“Por favor, anota pra mim?!” – Fiado em tempos de cartão
Tradição do caderninho ainda se mantém no Centro de Florianópolis
Um costume que perdeu popularidade nas últimas décadas ainda resiste no Centro de Florianópolis: o mercado de bairro que anota os valores das compras no caderninho para pagamento no final do mês.
Um dos últimos redutos a manter a prática é o Mercado Grasel, na avenida Hercílio Luz. O tradicional estabelecimento abriu as portas há 35 anos e desde então tem uma clientela cativa.
A proprietária Marlene Grasel afirma que atualmente cerca de 40 clientes ainda pagam após receberem o salário ou aposentadoria. “A maioria é de idosos das redondezas que se acostumaram e insistem em manter o hábito”.
No início das atividades o caderninho contemplava centenas de clientes. Mas, pouco a pouco, o costume foi desaparecendo. Entre os motivos, Marlene aponta para a maquininha do cartão de crédito. “Foi isso que mudou o quadro definitivamente”.
Uma das clientes que ainda cultiva a prática é Glória Mello. Moradora de um dos prédios no ‘Paredão’ da Hercílio Luz, anota todas as compras e paga no fim do mês. Para ela, o sistema facilita a sua rotina. “Vou ao mercadinho várias vezes por dia para comprar uma coisa ou outra que estiver precisando”, disse, enquanto pede para anotar uma cartela de pilhas.
Marlene Grasel fundou o minimercado em 1984, junto com a irmã Anair, após adquirir o ponto onde funcionava um açougue. Numa área de aproximadamente 40 metros quadrados, tem à disposição dos clientes todos os produtos, como qualquer grande supermercado, carecendo apenas de maior variedade de marcas em razão da limitação do espaço.
O calote sempre esteve presente no cotidiano do mercado, porém, isso ‘faz parte do negócio’, segundo Marlene. Ela acrescenta que mesmo nos dias atuais, ‘de vez em quando’ algum cliente das antigas desaparece sem acertar as contas.

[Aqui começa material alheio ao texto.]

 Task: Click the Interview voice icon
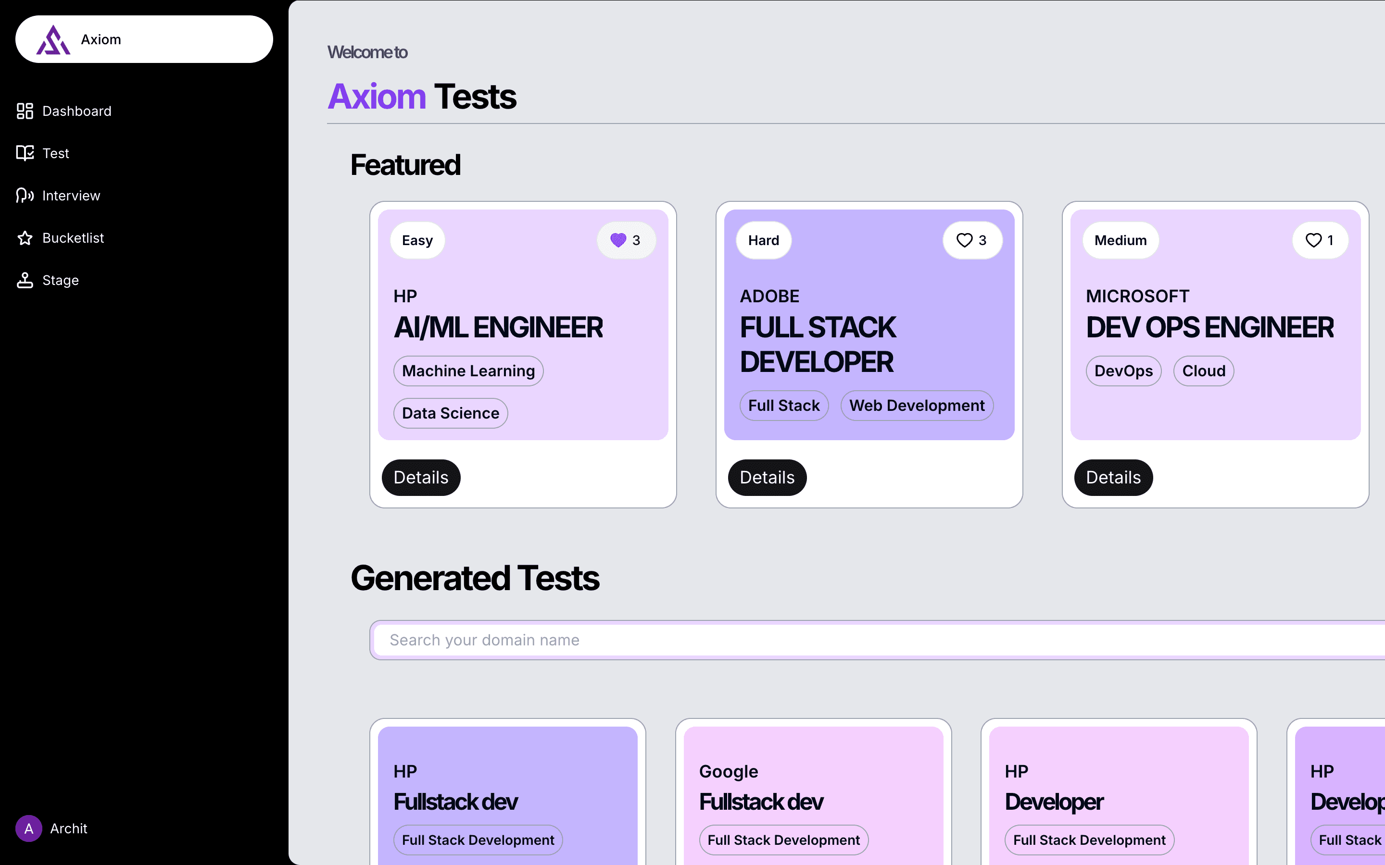tap(25, 196)
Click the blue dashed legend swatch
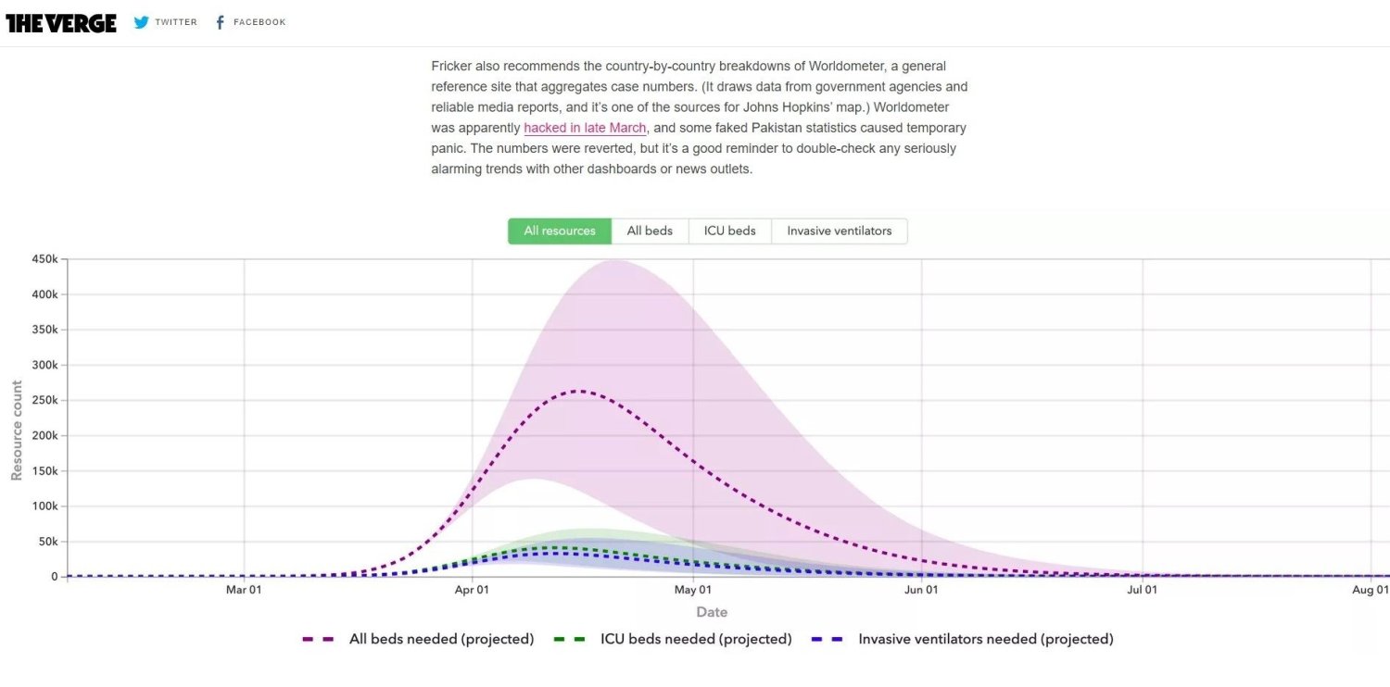Screen dimensions: 1390x687 pyautogui.click(x=827, y=639)
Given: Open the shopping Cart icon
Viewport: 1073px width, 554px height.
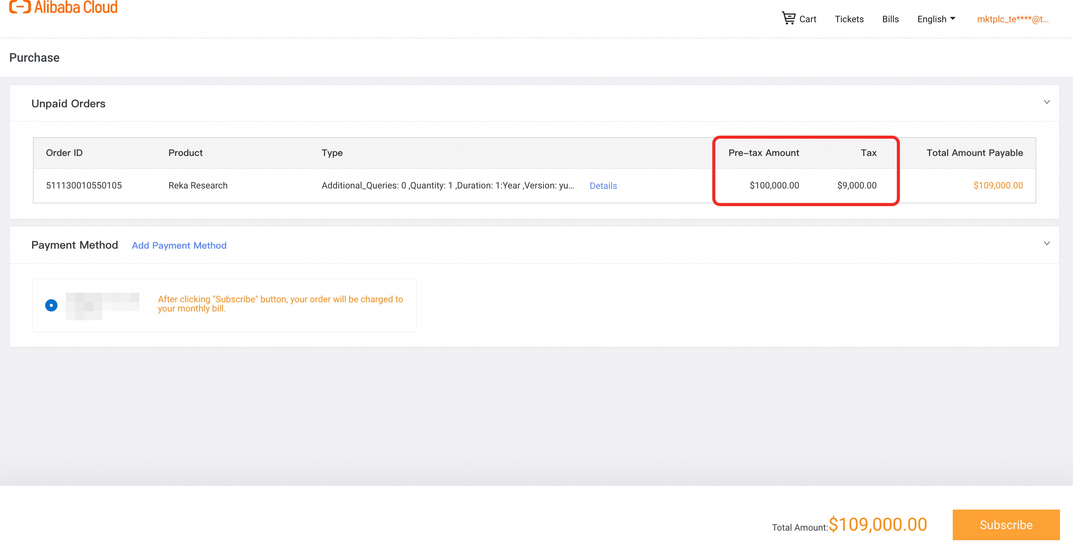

Um dos diferenciais do estabelecimento é a entrega a domicílio, após o cliente fazer o pedido pelo telefone. Quando tudo estiver detalhado na caderneta, um funcionário leva até o endereço, sem a necessidade de envolver dinheiro ou cartão.
Mas Marlene Grasel vai logo avisando: a abertura de novas contas para o fiado está suspensa há anos. A mordomia continua apenas para os clientes antigos.
Beira Mar Norte também mantém a tradição
Tradicionalmente, a Panificadora Gomes, na rua Arno Hoeschl desde 1989, era referência no uso do caderninho para os clientes do entorno da Beira Mar Norte.
Hoje, porém, apenas uma dezena de clientes ainda anota as compras e paga no final do mês. “Estamos querendo acabar com o costume que, após o apogeu do cartão de crédito, não tem mais sentido”, afirma o atendente Volmir Gonçalves.
Ele explica que mantém o hábito porque esses fregueses, a maioria idosos, não abre mão do privilegio. “Se suspender, esses clientes podem se ofender e deixar de comprar aqui”.
Alguns ditados populares:
– Fiado só amanhã
– Fiado só para quem pagar adiantado
– Fiado é igual a barba, se não cortar só cresce
– Fiado só se faz a um bom amigo, e o bom amigo nunca pede fiado.
– Fiado só para maiores de 90 anos acompanhado dos pais.
– Nota de falecimento: aquele que em vida se chamou fiado faleceu ontem, vítima de calotes, deixando viúva, dona cobrança e seus filhos menores, pendura, volto depois e amanhã eu pago. A família enlutada agradece se você não falar o nome do falecido. Não traga rosas e sim dinheiro!